**Problem:** Copy out exactly each line from the line with "Go back via Вернуться к списку" through the last line of the material below.

**Records shown:**
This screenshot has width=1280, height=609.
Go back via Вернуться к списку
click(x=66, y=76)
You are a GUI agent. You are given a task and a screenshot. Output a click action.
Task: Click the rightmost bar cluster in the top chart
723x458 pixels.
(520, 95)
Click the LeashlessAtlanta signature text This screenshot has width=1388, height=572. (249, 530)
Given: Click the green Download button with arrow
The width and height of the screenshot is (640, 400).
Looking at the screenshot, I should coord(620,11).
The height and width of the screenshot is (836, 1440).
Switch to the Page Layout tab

**Result below:**
Go back via Вернуться к списку
click(x=66, y=76)
You are a GUI agent. You are given a task and a screenshot. Output a click action.
Task: Click the rightmost bar cluster in the top chart
723x458 pixels.
(520, 95)
Click the LeashlessAtlanta signature text This screenshot has width=1388, height=572. (249, 530)
Given: Click the green Download button with arrow
The width and height of the screenshot is (640, 400).
Looking at the screenshot, I should coord(620,11).
The height and width of the screenshot is (836, 1440).
Switch to the Page Layout tab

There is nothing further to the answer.